One cannot overstate the damage that a full-fledged exit of Britain will inflict on the EU. The importance goes well beyond the specificities of the functioning of the Union. It will survive and continue to function, even perhaps in some respects with less engine-room screeching. But as a global presence in the world, shaping and reshaping the impact will be huge, and to the detriment of the UK, the Union and the world. And internally, though not much might change on the surface, it will at the deepest spiritual level of European integration – and make no mistake, at its core the European construct has always been more than a functional, utilitarian enterprise – the damage will be equally shattering.

There are many in Britain who are sceptical about the benefits of British membership. But if Brexit results from a referendum vote, it is quite likely that it will be an English exit majority, with the opposite outcome in Scotland – almost inevitably leading to a Scottish exit from the UK, a catastrophic result by all accounts for the UK.

This MAD-like scenario assures at least one thing – that there will be no facile poker-playing in any future negotiations, the stakes are simply too high.
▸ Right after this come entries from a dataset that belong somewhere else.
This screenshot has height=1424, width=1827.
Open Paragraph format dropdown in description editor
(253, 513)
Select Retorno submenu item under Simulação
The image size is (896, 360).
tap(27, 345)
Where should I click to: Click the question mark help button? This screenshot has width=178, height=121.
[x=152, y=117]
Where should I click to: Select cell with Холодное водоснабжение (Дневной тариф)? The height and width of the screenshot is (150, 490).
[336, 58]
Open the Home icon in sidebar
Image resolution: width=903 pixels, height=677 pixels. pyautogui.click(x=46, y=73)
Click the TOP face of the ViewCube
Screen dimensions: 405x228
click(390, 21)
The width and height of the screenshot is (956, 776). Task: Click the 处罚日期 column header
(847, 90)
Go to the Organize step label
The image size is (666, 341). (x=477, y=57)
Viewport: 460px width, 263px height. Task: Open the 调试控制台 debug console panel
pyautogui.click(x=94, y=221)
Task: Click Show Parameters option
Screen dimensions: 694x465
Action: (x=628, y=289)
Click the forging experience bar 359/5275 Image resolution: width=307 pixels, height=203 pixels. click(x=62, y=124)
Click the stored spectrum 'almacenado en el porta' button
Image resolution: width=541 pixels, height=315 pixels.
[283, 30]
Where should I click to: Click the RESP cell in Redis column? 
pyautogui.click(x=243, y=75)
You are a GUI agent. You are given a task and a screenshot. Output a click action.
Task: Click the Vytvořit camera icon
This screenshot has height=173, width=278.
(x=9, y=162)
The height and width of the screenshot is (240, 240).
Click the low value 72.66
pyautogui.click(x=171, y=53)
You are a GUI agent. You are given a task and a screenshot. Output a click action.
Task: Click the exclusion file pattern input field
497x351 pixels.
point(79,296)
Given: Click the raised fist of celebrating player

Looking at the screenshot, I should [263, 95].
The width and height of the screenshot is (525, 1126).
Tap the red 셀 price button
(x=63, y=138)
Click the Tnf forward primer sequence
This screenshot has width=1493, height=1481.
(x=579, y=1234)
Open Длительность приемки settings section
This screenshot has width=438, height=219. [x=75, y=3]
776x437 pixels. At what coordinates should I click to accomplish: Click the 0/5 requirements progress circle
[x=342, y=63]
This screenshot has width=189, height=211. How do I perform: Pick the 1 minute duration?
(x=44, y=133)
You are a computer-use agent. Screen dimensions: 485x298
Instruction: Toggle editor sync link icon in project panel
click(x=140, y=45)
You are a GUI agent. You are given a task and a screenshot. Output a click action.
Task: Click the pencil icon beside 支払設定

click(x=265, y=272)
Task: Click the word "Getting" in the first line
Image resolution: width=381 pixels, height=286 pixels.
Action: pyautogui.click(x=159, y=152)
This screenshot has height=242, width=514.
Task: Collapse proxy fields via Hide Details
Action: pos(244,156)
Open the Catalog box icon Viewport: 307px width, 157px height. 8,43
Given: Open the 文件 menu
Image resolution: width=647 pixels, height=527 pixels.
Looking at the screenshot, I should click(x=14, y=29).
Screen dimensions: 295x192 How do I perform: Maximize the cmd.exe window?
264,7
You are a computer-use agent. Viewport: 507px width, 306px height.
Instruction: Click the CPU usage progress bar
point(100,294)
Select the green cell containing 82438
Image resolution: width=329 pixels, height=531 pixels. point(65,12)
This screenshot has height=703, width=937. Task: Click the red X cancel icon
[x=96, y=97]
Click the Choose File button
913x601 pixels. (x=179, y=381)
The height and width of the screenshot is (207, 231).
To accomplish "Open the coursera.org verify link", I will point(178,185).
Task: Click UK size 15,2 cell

Allowing Scotland a referendum on its status within the UK was, in my eyes, the best of the British mature democratic tradition. Many express doubts whether the decision (for what it is) to allow a referendum for continued EU membership would justify such accolades. It was, according to some, holding the country hostage to the internal politics of the Tories. I don’t share this view. The fact that the EU issue has remained for so long – forever – a potent part of UK politics, together with the recent impressive successes of UKIP, means, in my opinion, that at some point the people should be able to express themselves, on such a critical ontological issue, directly. Be that as it may, a referendum was promised and to withdraw it at this point would undermine even further the fortunes of the Union in the UK and would be grist to the mill of the most populist of voices.

But, alas, even a victory for the ‘stay-in’ side in the referendum will solve little. The campaign will be ludicrous, a battle between different variants of scare tactics. One will be drowned in a torrent of tendentious facts from both sides. Even if you manage to persuade enough of the electorate that the UK will be damaged by exit, that very argument will feed the ongoing malaria for generations. Membership will be forever contingent subject to a utilitarian evaluation. It is likely that the margin of victory of either side will not be huge, so that even a stay-in victory would mean that Europe will continue to occupy British internal politics for decades to come.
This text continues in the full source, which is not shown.